En 1993, j’ai pu rouler une semaine entière sur environ 2000 km au volant de la nouvelle BMW M3 E36. Un essai comme ça ne s’oublie pas !

Début 1990, nous vivions encore en pleine mode du tuning, je travaillais d’ailleurs à Option Auto. C’était le temps où on changeait tout sur une bagnole pour la personnaliser. Un phare rond était systématiquement remplacé par un rectangulaire et un feu rouge rectangulaire par un rond. Si on avait pu adapter des jantes carrées, on l’aurait fait et je ne vous parle des bas de caisse aussi épais que disgracieux ni des affreux double becquets. On tunait à mort avec un parfait mauvais goût.

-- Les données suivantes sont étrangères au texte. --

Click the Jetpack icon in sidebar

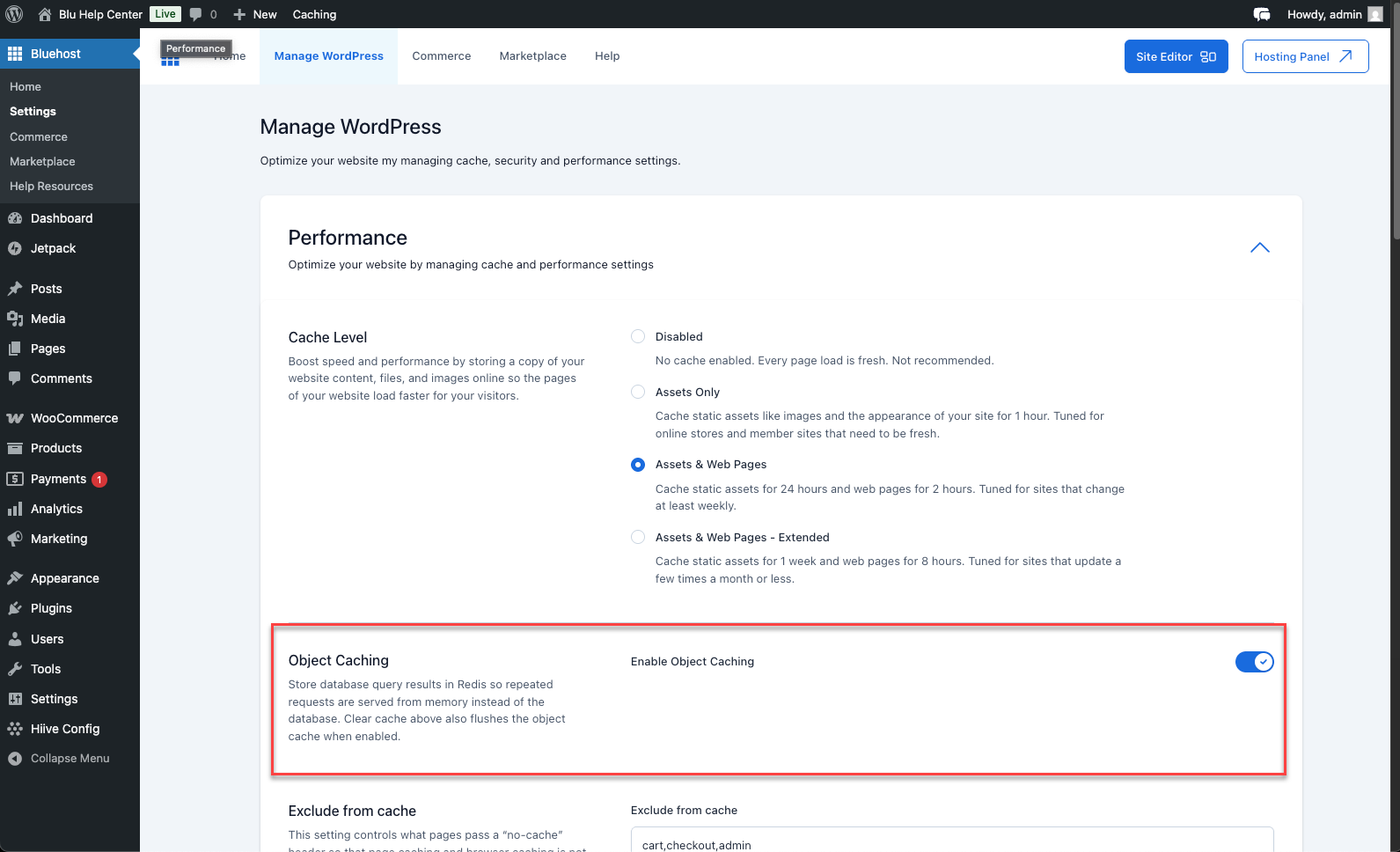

BMW M3 E36 : Étonnante sobriété

La BMW M3 E30 (une petite merveille) était déjà tunée de série par BMW Motorsport. Avec ses ailerons de malle et ailes bodybuildées, elle était spectaculaire et provocatrice au plan visuel. On n’avait pas encore honte d’afficher qu’on aimait la vitesse symbolisée par tous ses artifices aérodynamiques.

Puis la berline E36 a vu le jour fin 1990. Ses formes souples et sensuelles ont donné un style toujours d’actualité à la marque à l’hélice.  Sa silhouette intemporelle fait que la E36 soit devenue la BMW la plus désirée en collection.

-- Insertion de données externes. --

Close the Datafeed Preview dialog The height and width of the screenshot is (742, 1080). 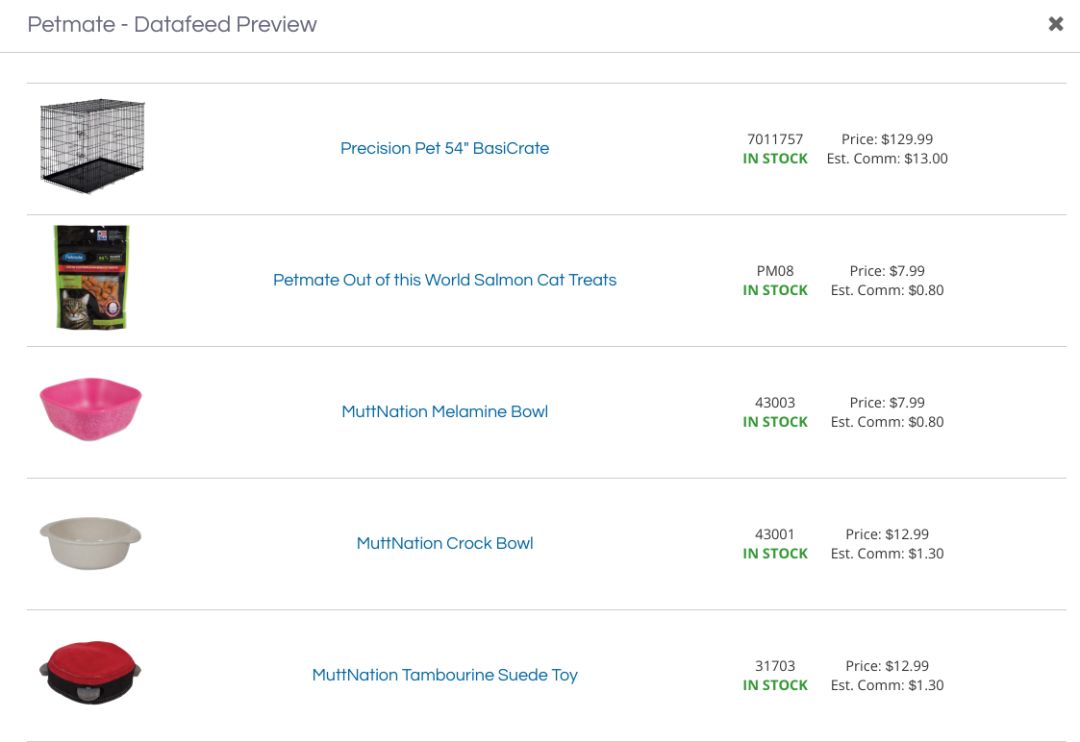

Puis est apparu le coupé dont l’élégance de la silhouette affinée nous avait bluffés. Bien sûr, on attendait tous impatiemment une nouvelle M3 et lorsqu’elle a été dévoilée fin 1992, il faut dire qu’on a été un peu déçu au plan esthétique. En exagérant un peu (j’exagère toujours), elle était plus proche de la 318 que des dernières et bestiales M3 Évolution 4 cylindres. Presque trop sobre.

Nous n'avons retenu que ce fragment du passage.